Grrrrrrrrrrrrrrrr.............

Trying to stay positive,
Skeptic

Tuesday, October 2, 2012

All fun things must come to an end

I told SanFranMan I didn't want to continue our long-distance flirtations (or whatever you would call it) anymore.  The whole thing felt basically like a 3 month prolonged foreplay leading up to something, but when he said he cancelled his trip here to visit, there just didn't seem like much point anymore.  It was definitely fun for a while, but it had gotten to the point where I was just even more frustrated, so it was doing more harm than good.

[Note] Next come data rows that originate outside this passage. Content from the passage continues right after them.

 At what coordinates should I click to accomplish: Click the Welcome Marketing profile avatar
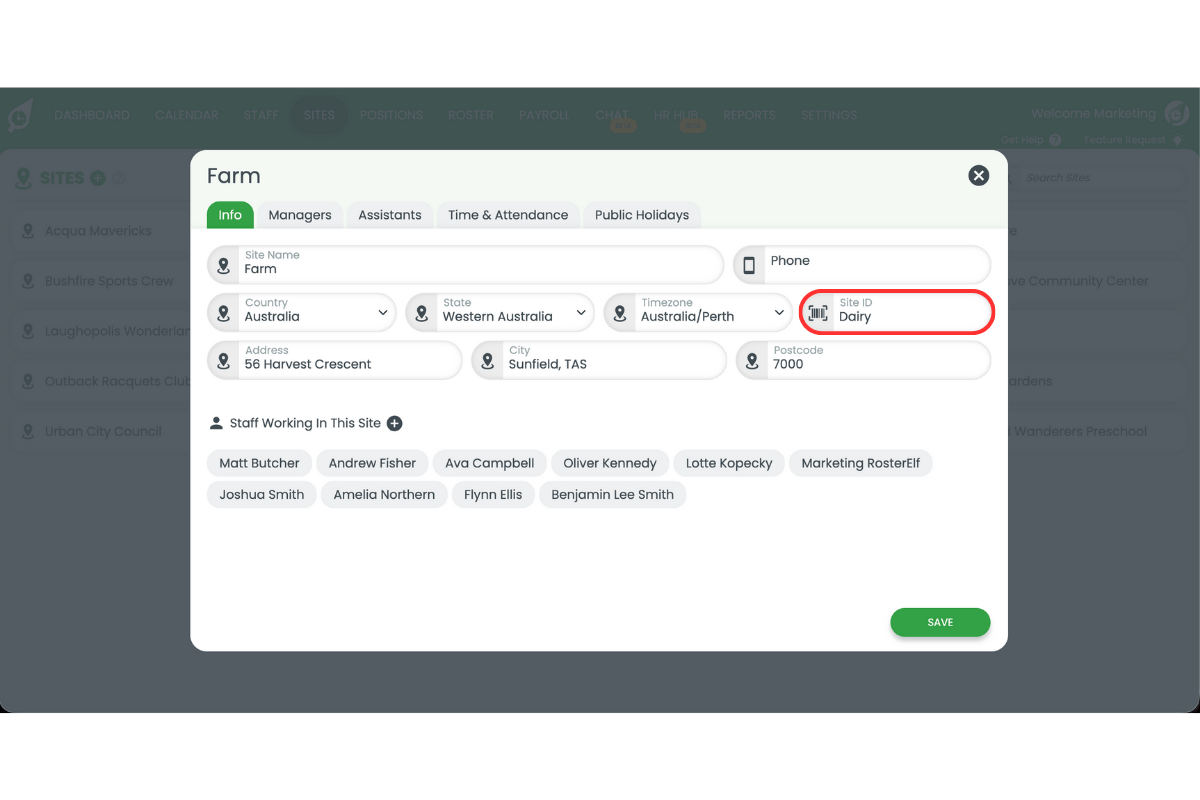pos(1176,113)
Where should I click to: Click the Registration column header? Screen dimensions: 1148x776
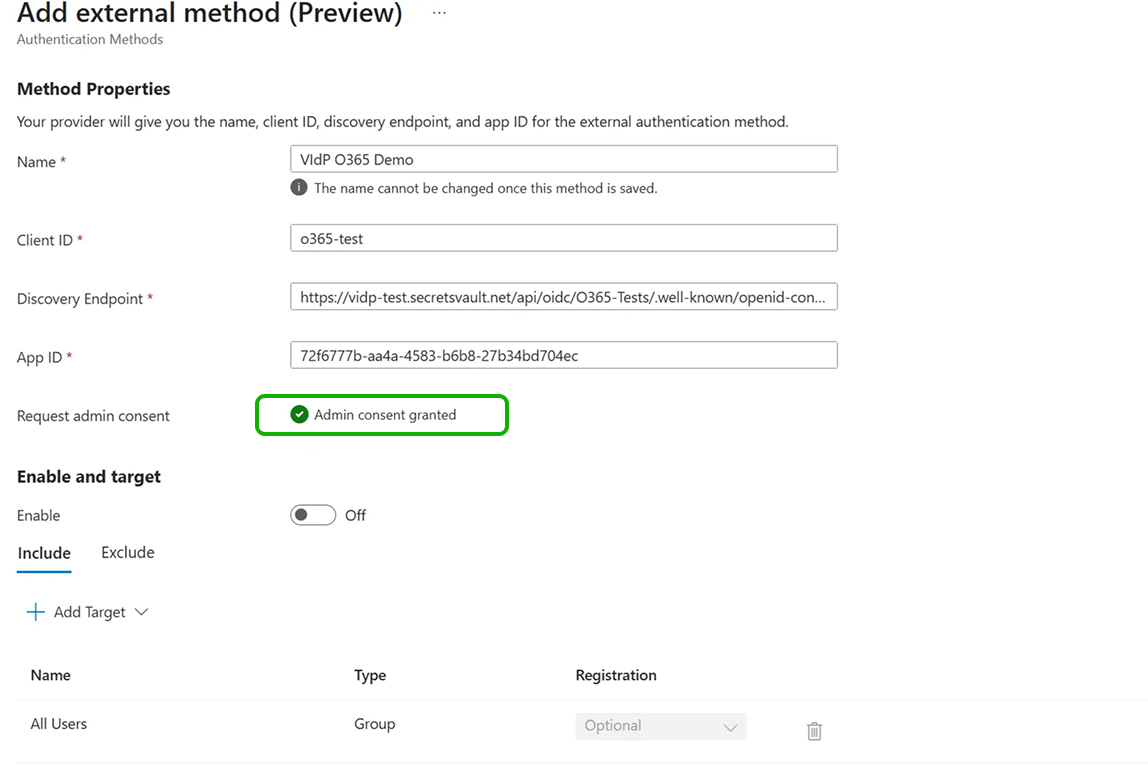pos(616,675)
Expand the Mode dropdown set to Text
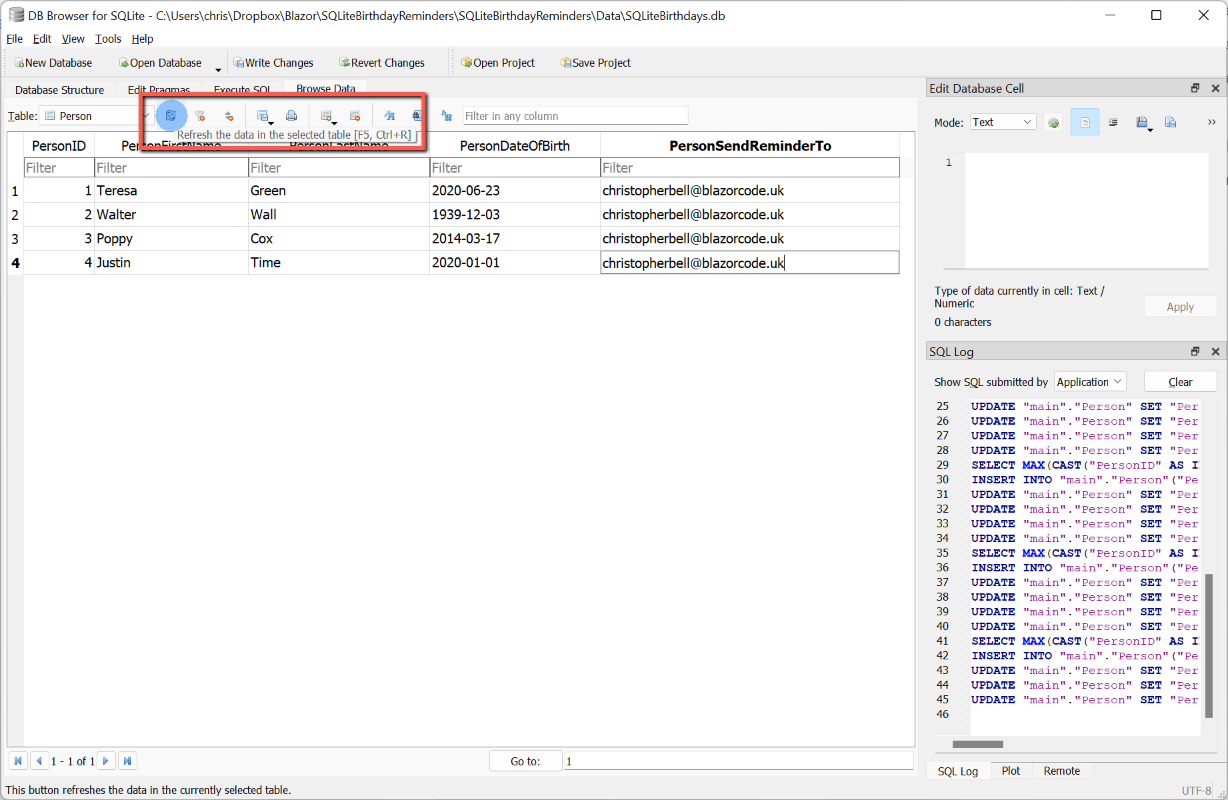Image resolution: width=1228 pixels, height=800 pixels. click(1003, 122)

The sad thing to admit is that I really liked the attention.  It's been far too long since a guy showed any interest in me at all.  It feels good for someone to tell me I'm attractive for a change, as superficial as that is.  And since I know how terrible I am at initiating anything with a guy, it may be a long time before I get to hear it again.  *sigh*

Yeah, I know I'm waxing melodramatic now.  I guess when multiple areas of my life seem to not be going well, it's difficult to be optimistic about this one area.